BEGIN

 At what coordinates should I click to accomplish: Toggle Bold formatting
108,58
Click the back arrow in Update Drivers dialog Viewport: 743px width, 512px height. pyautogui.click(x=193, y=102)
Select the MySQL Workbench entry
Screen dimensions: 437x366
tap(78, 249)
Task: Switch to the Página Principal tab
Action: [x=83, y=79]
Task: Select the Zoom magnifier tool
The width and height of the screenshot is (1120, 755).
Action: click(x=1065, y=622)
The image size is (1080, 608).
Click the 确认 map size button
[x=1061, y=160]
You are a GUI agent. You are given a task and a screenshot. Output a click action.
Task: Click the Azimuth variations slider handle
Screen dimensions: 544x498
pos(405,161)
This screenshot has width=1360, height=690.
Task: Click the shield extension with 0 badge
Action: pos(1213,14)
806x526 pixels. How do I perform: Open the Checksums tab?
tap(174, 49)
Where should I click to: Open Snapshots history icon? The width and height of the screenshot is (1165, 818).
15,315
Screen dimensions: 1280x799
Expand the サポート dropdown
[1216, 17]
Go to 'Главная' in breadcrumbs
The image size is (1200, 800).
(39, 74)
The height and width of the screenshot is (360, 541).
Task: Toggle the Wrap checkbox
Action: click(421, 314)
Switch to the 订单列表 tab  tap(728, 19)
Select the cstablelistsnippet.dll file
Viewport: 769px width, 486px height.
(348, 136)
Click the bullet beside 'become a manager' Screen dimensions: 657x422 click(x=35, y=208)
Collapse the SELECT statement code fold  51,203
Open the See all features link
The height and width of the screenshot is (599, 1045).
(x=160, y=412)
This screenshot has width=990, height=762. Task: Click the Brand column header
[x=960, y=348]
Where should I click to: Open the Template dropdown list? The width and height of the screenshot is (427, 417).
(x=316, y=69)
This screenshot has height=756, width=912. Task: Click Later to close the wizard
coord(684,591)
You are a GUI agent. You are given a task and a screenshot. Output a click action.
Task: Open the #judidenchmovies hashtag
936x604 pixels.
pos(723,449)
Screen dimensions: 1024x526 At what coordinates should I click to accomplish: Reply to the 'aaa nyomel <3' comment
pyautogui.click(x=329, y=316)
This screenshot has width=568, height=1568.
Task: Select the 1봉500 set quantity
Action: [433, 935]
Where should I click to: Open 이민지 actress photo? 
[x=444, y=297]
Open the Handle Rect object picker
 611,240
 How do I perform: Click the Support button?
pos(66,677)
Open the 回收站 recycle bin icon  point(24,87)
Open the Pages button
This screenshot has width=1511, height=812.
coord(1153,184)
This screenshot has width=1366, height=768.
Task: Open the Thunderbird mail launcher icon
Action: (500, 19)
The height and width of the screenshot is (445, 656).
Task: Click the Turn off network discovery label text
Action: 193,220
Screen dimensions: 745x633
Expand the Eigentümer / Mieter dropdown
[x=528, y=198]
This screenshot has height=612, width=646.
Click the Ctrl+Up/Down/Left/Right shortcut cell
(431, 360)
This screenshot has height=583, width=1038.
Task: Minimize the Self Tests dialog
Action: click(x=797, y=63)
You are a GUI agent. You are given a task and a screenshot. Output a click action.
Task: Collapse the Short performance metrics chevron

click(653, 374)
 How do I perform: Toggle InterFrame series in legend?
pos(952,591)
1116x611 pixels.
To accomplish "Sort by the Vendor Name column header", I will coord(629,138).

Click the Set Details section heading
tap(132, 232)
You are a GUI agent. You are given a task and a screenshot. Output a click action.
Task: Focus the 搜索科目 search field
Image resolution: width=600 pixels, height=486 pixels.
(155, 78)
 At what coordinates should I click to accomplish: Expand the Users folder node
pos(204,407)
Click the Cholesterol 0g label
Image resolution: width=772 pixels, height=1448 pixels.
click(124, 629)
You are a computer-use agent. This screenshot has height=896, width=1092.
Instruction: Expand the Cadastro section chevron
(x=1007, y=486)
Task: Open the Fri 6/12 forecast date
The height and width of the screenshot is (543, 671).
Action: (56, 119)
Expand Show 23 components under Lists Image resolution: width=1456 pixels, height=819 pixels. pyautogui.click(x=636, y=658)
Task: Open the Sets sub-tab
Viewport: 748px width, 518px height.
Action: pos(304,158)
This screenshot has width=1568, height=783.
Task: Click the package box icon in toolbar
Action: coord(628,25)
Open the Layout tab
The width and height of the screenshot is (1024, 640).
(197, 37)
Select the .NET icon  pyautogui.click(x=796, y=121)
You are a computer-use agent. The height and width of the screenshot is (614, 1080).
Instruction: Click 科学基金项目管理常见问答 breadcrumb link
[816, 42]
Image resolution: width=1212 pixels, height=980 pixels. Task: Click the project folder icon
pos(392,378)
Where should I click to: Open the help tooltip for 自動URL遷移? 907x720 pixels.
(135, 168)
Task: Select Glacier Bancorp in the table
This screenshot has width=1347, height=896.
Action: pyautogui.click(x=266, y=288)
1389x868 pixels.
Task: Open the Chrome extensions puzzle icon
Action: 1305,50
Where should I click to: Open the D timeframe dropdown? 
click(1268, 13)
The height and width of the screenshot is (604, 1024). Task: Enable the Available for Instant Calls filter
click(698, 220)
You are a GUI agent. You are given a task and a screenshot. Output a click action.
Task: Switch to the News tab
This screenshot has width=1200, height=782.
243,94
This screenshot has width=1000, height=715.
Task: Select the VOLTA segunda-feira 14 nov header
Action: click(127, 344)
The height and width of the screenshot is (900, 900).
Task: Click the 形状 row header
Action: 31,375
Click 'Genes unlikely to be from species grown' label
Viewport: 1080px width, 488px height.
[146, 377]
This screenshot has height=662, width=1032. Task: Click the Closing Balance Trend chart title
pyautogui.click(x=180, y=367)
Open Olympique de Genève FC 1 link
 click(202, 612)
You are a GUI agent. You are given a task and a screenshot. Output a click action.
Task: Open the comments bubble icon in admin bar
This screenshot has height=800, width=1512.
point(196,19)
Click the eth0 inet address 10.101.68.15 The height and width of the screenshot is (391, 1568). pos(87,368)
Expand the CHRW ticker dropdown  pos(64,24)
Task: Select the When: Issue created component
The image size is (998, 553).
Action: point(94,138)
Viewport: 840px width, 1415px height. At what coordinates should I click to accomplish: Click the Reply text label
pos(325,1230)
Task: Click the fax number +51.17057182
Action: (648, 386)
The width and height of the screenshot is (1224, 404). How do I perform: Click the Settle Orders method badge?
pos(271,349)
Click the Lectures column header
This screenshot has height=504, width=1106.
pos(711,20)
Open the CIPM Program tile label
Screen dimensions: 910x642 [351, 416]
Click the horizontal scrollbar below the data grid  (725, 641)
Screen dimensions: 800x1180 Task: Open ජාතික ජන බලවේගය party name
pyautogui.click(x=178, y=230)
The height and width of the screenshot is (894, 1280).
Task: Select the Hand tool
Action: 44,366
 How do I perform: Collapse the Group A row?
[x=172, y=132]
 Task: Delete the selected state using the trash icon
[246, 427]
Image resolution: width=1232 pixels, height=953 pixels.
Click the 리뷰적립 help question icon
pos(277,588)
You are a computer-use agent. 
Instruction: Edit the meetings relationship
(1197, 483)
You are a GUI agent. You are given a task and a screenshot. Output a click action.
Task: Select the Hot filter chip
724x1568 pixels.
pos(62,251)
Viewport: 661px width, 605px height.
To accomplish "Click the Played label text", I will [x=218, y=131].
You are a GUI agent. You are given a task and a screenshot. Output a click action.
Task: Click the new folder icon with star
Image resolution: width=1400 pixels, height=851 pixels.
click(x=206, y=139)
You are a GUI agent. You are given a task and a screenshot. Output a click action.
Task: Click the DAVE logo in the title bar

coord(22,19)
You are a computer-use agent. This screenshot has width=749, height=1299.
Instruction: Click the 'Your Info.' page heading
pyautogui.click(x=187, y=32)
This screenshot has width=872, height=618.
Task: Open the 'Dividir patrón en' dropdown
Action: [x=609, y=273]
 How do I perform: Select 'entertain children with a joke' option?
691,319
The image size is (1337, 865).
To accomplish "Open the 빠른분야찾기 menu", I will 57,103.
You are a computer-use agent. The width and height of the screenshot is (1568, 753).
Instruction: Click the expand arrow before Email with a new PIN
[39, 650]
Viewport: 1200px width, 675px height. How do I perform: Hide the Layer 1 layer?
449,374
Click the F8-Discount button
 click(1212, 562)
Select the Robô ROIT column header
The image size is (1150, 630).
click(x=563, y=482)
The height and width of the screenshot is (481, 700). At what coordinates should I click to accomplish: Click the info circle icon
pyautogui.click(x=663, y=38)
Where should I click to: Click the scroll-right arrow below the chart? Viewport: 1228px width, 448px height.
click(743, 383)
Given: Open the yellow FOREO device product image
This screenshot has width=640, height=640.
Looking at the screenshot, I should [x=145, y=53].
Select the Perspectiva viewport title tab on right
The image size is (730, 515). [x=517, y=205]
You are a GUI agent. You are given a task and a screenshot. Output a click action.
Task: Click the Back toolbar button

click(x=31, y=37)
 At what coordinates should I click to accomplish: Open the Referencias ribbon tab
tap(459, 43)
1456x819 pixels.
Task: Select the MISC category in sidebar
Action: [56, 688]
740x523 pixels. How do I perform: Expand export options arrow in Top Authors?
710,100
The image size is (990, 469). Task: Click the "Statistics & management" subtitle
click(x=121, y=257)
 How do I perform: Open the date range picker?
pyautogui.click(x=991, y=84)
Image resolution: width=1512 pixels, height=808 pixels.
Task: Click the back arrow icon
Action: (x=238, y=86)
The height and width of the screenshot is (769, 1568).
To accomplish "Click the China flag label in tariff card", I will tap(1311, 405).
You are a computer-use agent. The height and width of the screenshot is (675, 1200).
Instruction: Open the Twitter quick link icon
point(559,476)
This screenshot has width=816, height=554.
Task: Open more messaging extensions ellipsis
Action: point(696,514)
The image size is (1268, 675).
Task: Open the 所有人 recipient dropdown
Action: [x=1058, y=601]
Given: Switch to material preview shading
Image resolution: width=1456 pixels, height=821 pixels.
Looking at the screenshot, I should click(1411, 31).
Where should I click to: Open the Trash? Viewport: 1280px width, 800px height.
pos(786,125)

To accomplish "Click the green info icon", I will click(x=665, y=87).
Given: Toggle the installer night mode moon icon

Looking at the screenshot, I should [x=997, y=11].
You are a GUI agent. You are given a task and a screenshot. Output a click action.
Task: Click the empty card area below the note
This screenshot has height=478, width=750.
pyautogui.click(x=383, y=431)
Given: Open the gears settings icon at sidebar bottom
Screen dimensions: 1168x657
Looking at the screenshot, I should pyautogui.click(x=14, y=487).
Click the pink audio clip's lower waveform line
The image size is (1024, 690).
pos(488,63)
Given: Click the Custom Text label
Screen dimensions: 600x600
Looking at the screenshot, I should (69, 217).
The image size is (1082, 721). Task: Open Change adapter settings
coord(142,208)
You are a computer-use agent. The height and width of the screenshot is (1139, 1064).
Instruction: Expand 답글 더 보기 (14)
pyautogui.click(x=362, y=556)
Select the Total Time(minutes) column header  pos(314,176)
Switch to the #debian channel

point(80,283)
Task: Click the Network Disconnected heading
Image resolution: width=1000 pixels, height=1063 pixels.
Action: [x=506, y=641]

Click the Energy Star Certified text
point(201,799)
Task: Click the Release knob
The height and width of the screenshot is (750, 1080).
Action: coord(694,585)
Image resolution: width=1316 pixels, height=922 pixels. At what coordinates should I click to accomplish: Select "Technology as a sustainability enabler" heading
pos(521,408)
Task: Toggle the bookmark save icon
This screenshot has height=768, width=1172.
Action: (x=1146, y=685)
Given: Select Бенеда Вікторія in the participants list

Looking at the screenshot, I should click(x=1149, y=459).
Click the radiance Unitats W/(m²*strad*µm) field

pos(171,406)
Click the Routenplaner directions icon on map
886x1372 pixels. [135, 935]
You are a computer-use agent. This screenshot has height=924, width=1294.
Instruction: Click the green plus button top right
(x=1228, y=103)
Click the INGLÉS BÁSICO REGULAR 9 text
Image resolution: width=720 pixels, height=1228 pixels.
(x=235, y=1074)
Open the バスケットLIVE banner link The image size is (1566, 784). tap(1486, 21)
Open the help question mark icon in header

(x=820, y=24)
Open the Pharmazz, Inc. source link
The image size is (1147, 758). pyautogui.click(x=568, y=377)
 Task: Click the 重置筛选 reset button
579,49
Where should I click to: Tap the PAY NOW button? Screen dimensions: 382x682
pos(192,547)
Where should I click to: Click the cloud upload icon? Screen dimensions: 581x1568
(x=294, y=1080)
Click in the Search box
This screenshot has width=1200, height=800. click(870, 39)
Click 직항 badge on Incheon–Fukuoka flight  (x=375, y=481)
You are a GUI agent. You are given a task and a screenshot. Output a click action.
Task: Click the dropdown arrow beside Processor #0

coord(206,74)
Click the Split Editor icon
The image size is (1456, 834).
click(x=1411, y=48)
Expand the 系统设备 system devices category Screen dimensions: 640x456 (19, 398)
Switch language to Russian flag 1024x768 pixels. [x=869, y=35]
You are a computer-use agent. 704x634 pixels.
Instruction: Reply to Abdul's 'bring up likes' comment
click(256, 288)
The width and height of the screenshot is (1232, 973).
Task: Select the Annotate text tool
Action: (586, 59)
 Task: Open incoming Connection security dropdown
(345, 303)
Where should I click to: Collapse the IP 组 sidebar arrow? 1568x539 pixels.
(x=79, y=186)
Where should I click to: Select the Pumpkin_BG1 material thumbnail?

END

● **About this task**: When a line in the records holds the string "flag", copy that line.

● **Response**:
To accomplish "Click the China flag label in tariff card", I will tap(1311, 405).
Switch language to Russian flag 1024x768 pixels. [x=869, y=35]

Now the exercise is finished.